Second, altered males are given a gene for fluorescence in addition to the lethal gene, allowing researchers to quickly identify altered mosquitoes in the wild using a special light.

Finally, in an extreme case, if the target mosquito population needs to be recovered for any reason wild mosquito breeding pools can be treated with tetracycline, allowing generations to survive to adulthood and repopulate the area once more. However, it is unclear how such a treatment may affect native wildlife, and some research suggests that environmental tetracycline can inhibit the growth of some aquatic organisms.

Past Successes and New Experiments

Excitingly, newer versions of these lethal genes do not kill mosquitoes at the egg stage, but rather delay its effects until it is a larva. While no other wildlife species depend on mosquitoes as a primary food source, mosquitoes are part of the natural food web–larvae in particular. Delaying lethal gene effects until the larval state largely avoids the issue of removing a food supply for native wildlife and reduces the risk of unforeseen effects across the food web. Additionally, the EPA has determined that these releases pose no risk to people, other animals, or the environment.

This process has been extremely successful so far. Lethal genes have effectively repressed wild, disease-carrying mosquito populations in the Cayman Islands and Brazil, and in 2021, testing also began in the Florida Keys. This garnered national attention due to concerns over using Florida as a ‘GMO testing ground,’ but the truth is that these methods have already been in development for nearly fifteen years and have been successful in every previous field trial. Past field tests have shown no direct effects on non-target species and no effects on target mosquitoes outside of the lethal gene. These experiments have successfully eliminated 97-98% of mosquitoes that are capable of carrying Zika, Dengue virus, and yellow fever in target areas.

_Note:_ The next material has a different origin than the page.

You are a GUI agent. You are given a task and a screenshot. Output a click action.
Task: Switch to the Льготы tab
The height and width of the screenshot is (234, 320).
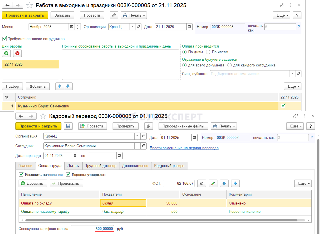[x=73, y=166]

In some areas of the Florida Keys, mosquito populations are so dense that field researchers must wear protective suits. Credit: Florida Fish and Wildlife

Altered male mosquitoes released in Brazil were found to transfer genes into a natural population through a few rare, viable hybrids. These mosquitoes were actually three-way hybrids because the altered males were themselves hybrids from Cuban and Mexican populations. They are quite genetically distinct and are unlikely to persist in the population, but it is unclear how their existence might affect future efforts.

Back in the Florida Keys, preliminary results from the 2021 release have already been announced. Like the others, the experiment was considered a success—edited males mated with wild females, and all of the resulting female offspring inherited the lethal gene and died before maturity. As planned, the lethal gene persisted in the population for two to three months before disappearing and, just like wild males, edited males remained within about one acre of the release site. In March, the EPA approved additional releases in Florida and California between 2022 and 2024. These experiments will focus on assessing how scheduled releases of edited males will affect wild mosquito populations.

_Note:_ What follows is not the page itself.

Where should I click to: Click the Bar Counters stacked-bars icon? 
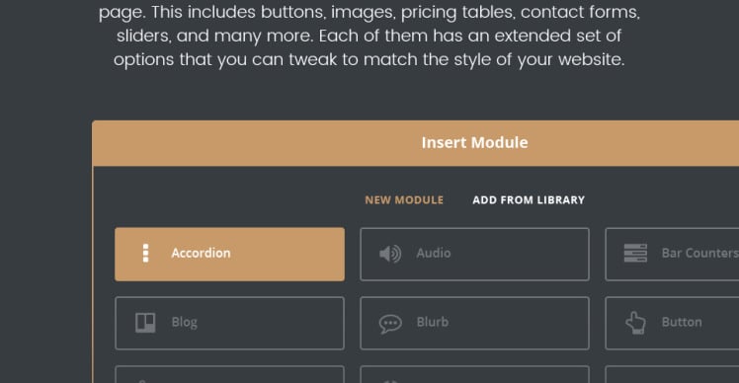click(635, 253)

This is one example of many exciting advancements in technology that have allowed scientists to explore methods of mosquito control that are not only more effective than past methods, but reduce the negative environmental impacts of human health management.

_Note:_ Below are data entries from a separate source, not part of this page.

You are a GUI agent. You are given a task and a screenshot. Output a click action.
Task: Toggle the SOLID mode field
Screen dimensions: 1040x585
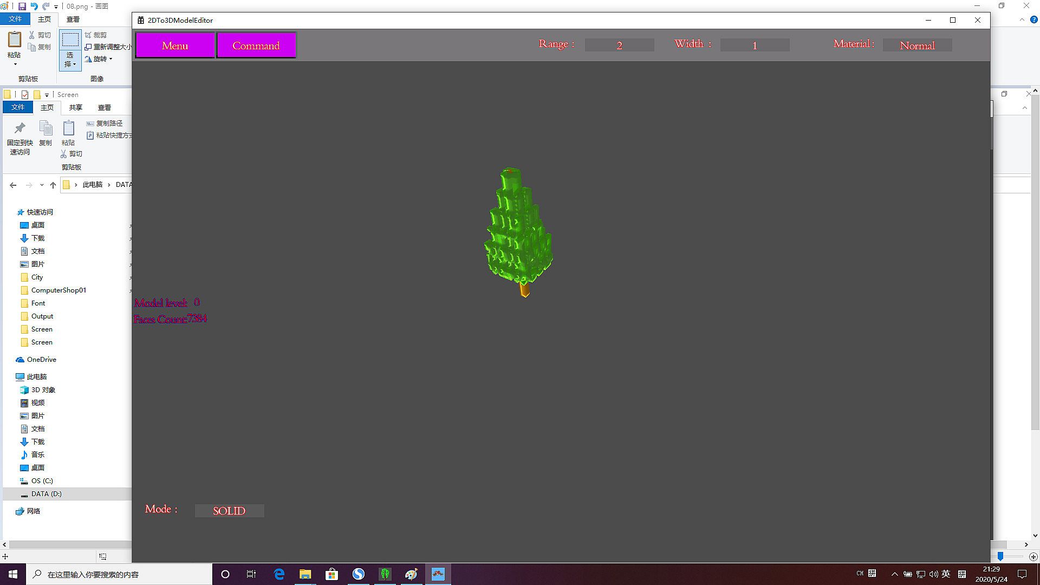coord(229,511)
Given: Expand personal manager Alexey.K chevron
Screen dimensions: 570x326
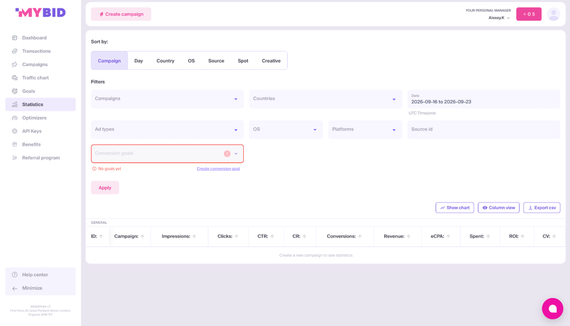Looking at the screenshot, I should point(508,18).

Mosquitoes carry a slough of deadly diseases, including Zika, West Nile, Dengue, and yellow viruses in addition to malaria. Even today, over one million people die from mosquito-borne illnesses across the world every year. Additionally, mosquitoes carry diseases that can be deadly to domestic pets, including horses and dogs, as well as several wildlife species. Scientific advancements in mosquito control like those explored in this series are crucial for eliminating these deadly threats–not just for humans, but for our wild animals and ecosystems, too.